• _Information provided_:

════

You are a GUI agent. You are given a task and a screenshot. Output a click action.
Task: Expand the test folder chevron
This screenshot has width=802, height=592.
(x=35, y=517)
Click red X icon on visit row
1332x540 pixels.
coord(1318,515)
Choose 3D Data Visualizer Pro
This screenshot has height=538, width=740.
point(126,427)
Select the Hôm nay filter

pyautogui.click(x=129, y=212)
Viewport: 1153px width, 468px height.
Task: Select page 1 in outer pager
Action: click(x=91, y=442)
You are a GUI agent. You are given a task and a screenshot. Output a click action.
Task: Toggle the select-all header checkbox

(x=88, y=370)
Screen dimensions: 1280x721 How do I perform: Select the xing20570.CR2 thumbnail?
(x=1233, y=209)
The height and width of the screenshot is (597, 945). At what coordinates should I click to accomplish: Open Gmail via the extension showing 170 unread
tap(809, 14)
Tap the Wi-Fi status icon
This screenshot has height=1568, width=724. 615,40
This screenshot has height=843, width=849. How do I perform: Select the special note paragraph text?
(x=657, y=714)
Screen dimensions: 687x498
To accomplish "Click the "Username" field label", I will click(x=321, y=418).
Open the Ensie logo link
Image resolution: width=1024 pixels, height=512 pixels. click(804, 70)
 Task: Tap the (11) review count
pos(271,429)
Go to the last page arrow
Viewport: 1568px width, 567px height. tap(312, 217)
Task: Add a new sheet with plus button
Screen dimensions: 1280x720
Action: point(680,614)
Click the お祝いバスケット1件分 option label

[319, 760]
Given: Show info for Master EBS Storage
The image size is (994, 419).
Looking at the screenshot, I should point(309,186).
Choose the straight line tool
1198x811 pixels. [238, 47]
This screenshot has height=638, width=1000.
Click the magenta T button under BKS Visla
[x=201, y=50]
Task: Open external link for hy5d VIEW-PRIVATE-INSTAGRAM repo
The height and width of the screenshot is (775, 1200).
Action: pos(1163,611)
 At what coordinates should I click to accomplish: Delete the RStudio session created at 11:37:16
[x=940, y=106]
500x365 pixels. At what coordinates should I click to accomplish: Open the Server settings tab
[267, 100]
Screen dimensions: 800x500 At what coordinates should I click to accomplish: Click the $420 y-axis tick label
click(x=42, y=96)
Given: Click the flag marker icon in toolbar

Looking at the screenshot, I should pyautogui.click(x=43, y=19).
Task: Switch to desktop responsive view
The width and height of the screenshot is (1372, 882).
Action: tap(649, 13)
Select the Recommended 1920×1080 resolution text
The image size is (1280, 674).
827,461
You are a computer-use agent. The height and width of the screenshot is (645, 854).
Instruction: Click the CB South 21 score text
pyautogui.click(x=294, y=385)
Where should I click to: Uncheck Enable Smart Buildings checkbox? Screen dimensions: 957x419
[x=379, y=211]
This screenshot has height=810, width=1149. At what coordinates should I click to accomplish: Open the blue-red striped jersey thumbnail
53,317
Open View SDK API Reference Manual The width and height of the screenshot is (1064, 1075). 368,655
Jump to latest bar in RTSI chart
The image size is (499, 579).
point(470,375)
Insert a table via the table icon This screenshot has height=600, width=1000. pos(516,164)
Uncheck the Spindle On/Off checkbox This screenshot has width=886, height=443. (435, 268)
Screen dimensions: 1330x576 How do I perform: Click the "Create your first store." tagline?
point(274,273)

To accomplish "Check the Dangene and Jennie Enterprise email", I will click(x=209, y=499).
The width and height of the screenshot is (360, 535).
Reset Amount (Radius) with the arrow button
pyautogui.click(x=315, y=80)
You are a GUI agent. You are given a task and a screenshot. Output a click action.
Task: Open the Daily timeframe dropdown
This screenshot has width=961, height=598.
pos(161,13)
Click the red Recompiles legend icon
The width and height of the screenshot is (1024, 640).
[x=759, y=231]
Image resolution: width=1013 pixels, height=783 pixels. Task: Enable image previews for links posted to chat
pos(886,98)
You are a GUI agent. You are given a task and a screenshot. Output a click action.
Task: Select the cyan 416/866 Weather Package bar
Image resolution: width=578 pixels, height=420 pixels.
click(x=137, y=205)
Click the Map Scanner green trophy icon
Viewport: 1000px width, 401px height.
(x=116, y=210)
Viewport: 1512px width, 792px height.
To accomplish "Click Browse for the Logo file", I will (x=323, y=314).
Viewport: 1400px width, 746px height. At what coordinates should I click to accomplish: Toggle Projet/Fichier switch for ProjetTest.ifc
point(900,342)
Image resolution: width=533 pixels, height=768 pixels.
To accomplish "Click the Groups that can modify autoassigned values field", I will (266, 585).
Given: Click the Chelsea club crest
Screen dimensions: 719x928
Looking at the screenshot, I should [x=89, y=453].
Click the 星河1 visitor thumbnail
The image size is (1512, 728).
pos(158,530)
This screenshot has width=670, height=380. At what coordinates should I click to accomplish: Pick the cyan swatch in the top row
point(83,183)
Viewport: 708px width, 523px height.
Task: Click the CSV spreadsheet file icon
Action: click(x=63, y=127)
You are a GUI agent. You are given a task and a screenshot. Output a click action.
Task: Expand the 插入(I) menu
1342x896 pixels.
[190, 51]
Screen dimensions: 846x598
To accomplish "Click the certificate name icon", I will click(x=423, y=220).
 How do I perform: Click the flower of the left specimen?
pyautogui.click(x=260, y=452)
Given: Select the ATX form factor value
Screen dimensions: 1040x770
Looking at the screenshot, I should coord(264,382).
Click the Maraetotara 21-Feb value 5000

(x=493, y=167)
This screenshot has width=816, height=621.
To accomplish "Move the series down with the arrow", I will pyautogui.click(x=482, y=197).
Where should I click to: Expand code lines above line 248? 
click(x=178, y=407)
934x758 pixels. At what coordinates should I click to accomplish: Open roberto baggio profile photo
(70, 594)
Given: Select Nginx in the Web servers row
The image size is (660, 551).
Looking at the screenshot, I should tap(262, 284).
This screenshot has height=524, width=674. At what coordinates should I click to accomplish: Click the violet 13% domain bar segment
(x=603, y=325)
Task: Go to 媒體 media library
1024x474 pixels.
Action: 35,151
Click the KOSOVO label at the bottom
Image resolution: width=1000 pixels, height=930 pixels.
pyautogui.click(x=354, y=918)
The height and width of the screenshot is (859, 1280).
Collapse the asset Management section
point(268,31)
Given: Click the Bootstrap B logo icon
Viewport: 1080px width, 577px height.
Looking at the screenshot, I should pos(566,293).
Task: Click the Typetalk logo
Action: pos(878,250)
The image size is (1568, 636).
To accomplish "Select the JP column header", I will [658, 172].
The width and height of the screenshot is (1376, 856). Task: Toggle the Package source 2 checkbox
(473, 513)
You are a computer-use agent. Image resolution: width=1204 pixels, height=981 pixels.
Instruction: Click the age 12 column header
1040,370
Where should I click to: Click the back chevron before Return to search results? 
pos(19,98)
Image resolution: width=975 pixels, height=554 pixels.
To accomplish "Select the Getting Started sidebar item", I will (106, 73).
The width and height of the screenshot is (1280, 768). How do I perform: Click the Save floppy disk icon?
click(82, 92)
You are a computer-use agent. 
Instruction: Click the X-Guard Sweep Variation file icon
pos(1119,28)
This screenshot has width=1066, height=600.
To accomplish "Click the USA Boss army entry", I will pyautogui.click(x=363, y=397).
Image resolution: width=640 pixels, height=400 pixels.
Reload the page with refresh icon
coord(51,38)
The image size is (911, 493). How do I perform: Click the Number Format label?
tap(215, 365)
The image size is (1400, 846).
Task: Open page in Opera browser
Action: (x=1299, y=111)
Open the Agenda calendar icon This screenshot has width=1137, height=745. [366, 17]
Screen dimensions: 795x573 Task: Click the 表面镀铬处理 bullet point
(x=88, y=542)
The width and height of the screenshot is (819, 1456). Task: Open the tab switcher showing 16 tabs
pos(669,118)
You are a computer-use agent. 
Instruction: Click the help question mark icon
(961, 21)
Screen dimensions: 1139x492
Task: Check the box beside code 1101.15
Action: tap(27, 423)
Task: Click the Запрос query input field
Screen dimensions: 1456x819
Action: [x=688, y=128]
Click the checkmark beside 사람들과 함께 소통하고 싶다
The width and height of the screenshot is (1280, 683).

════

• _Task requirements_: All lines from the one containing "The image size is (911, 493)." to the end of the records are to be duplicated exactly, and no other lines are to be given.

• _Answer_:
The image size is (911, 493). How do I perform: Click the Number Format label?
tap(215, 365)
The image size is (1400, 846).
Task: Open page in Opera browser
Action: (x=1299, y=111)
Open the Agenda calendar icon This screenshot has width=1137, height=745. [366, 17]
Screen dimensions: 795x573 Task: Click the 表面镀铬处理 bullet point
(x=88, y=542)
The width and height of the screenshot is (819, 1456). Task: Open the tab switcher showing 16 tabs
pos(669,118)
You are a computer-use agent. 
Instruction: Click the help question mark icon
(961, 21)
Screen dimensions: 1139x492
Task: Check the box beside code 1101.15
Action: tap(27, 423)
Task: Click the Запрос query input field
Screen dimensions: 1456x819
Action: [x=688, y=128]
Click the checkmark beside 사람들과 함께 소통하고 싶다
The width and height of the screenshot is (1280, 683).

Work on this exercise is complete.